> [PROBLEM REQUIREMENTS]:
All lines from the one containing "Screen dimensions: 803x419" through the last line of the listing should be given again exactly, with no pictures.

------ DATA SHOWN ------

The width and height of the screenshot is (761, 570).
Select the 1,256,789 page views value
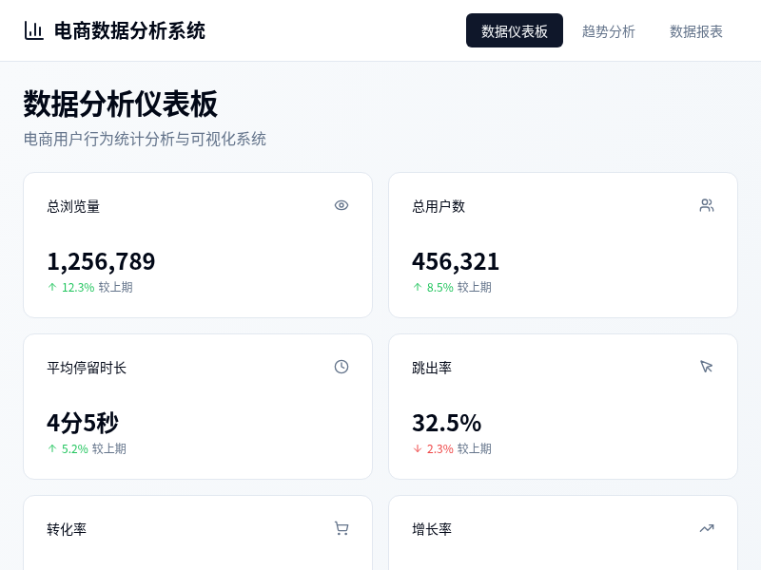pos(101,261)
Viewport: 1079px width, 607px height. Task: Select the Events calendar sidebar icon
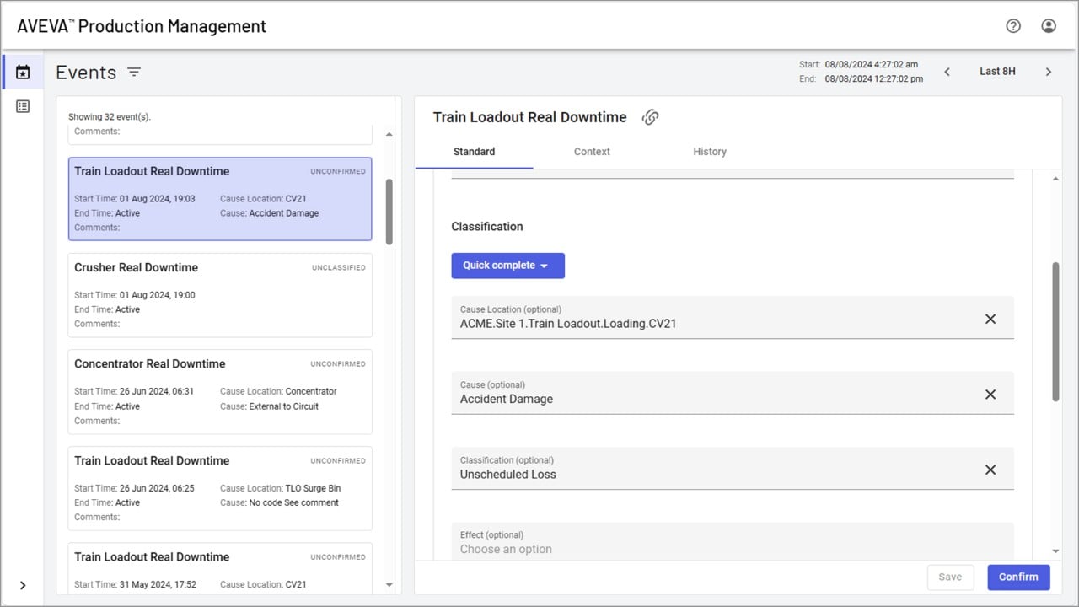click(23, 73)
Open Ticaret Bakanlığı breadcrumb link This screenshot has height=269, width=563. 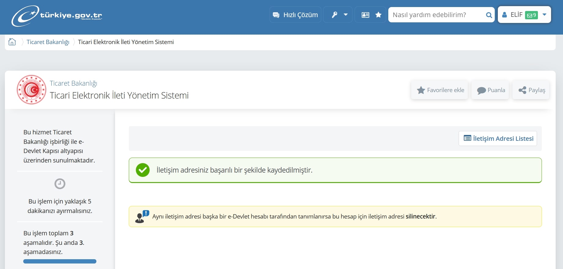(x=48, y=42)
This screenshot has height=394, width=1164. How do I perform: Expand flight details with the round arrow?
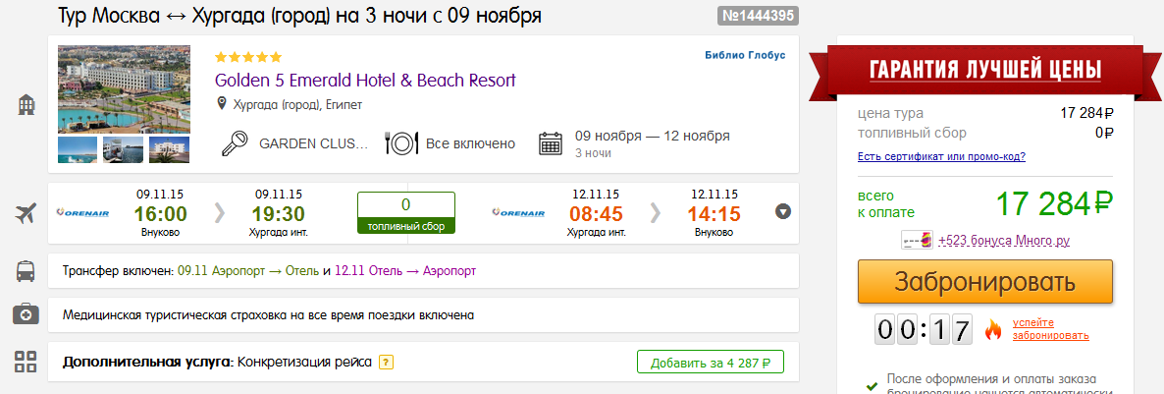[x=783, y=211]
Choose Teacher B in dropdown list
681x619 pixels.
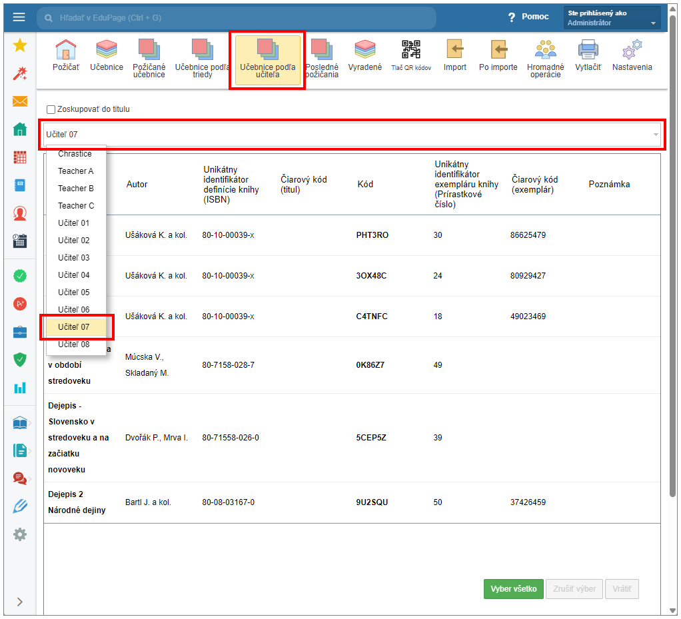[x=75, y=189]
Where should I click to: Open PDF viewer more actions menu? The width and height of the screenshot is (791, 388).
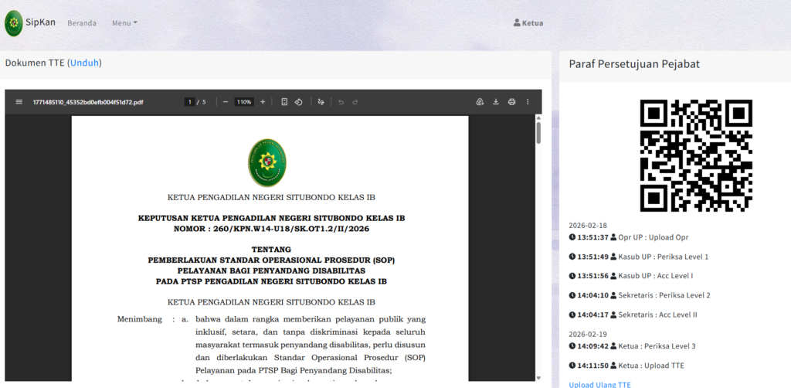click(528, 102)
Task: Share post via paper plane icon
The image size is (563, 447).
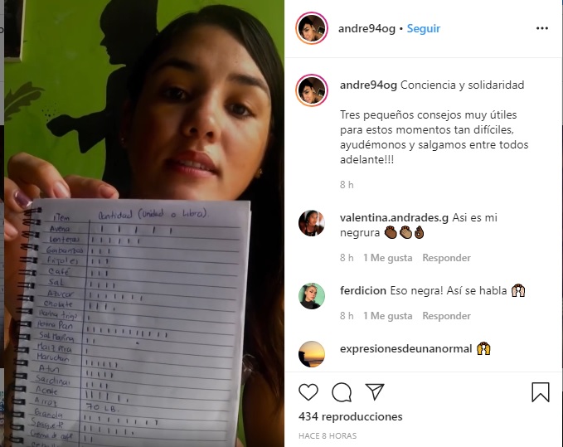Action: 375,391
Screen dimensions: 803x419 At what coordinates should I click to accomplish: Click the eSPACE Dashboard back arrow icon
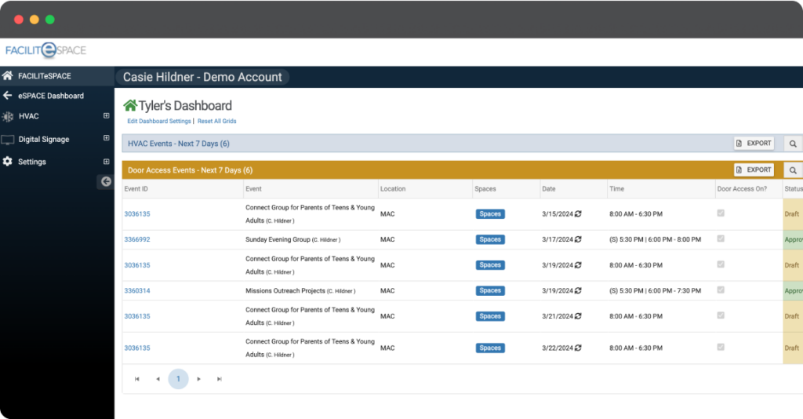click(x=8, y=96)
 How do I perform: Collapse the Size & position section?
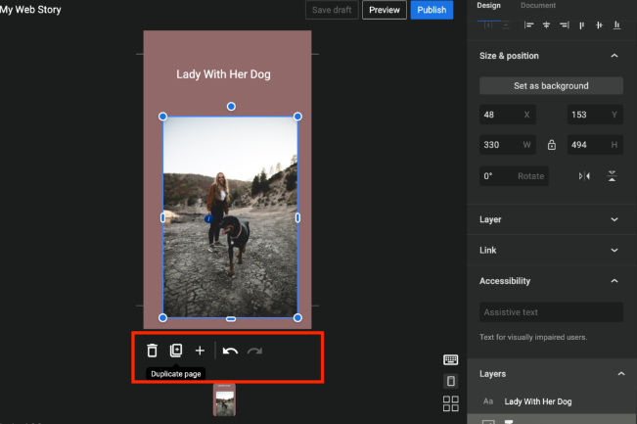(x=614, y=56)
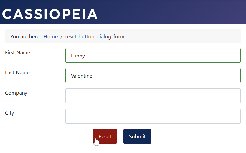This screenshot has width=246, height=153.
Task: Select the City field label
Action: point(9,113)
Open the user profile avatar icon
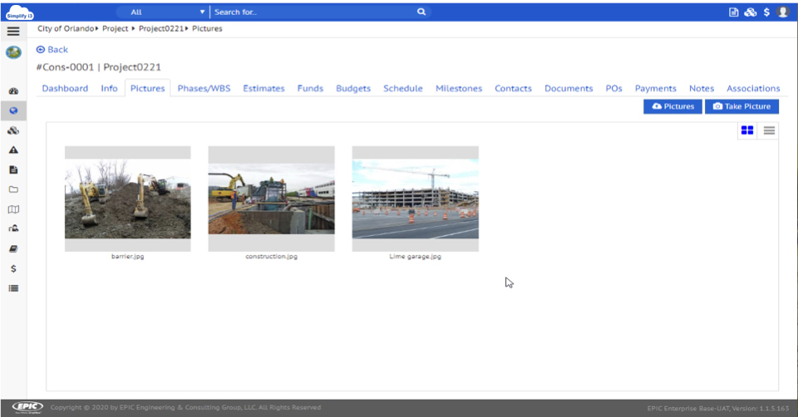 pos(782,12)
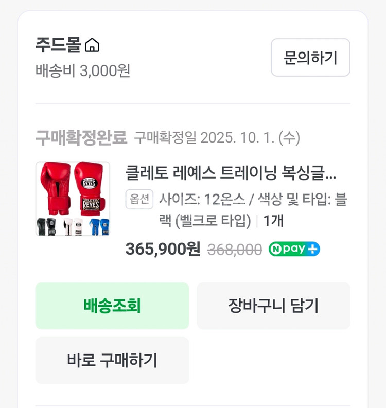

------

> [TASK OUTPUT]:
Screen dimensions: 803x419 At what coordinates should I click to accomplish: Click the eSPACE Dashboard back arrow icon
click(x=8, y=96)
 How do I perform: Collapse the Size & position section?
(x=614, y=56)
This screenshot has width=246, height=153.
Task: Select the City field label
Action: point(9,113)
Open the user profile avatar icon
 pos(782,12)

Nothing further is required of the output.